▶ _WHAT IS BEING ASKED_
Please show every line in the entries below that includes the word "pixels".

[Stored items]
* * * * *
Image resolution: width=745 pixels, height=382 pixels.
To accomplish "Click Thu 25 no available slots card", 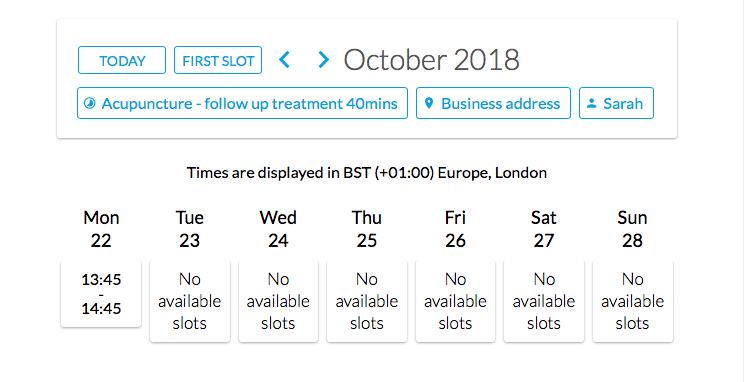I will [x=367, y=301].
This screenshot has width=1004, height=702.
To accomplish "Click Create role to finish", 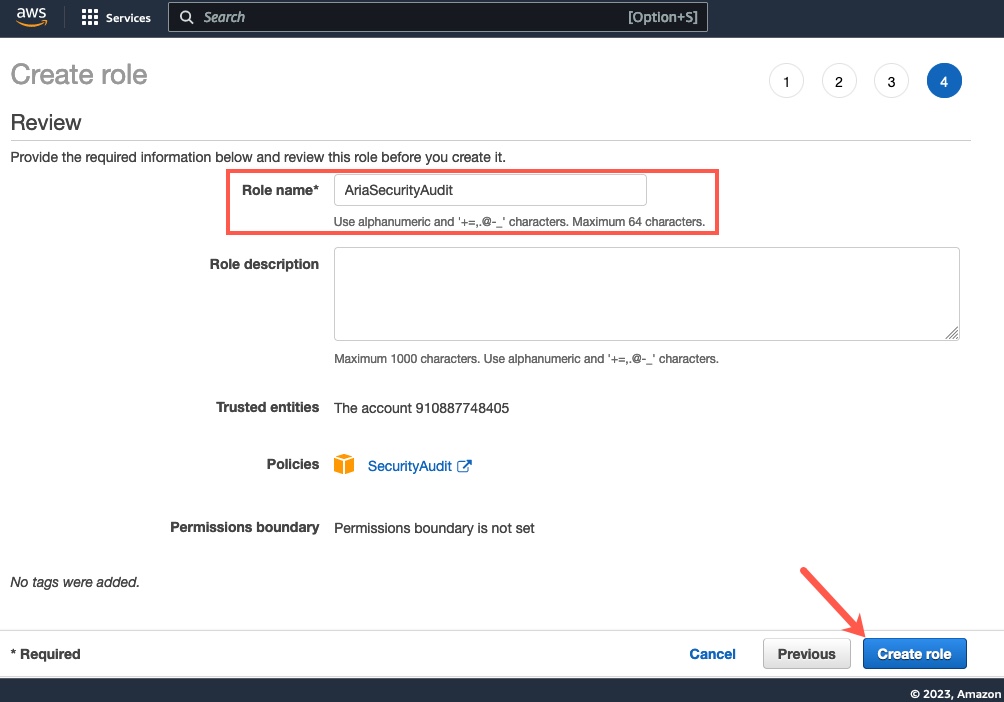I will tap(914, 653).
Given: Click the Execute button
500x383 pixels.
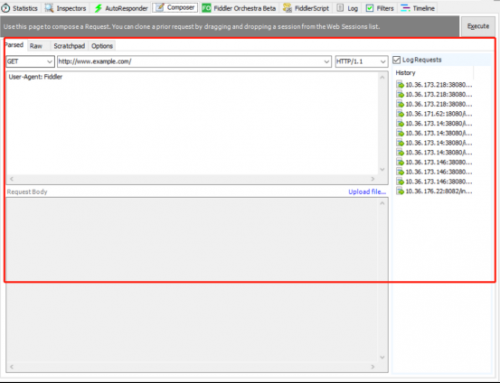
* * * * *
▶ _ANSWER TO THIS TASK_
Image resolution: width=745 pixels, height=382 pixels.
500x383 pixels.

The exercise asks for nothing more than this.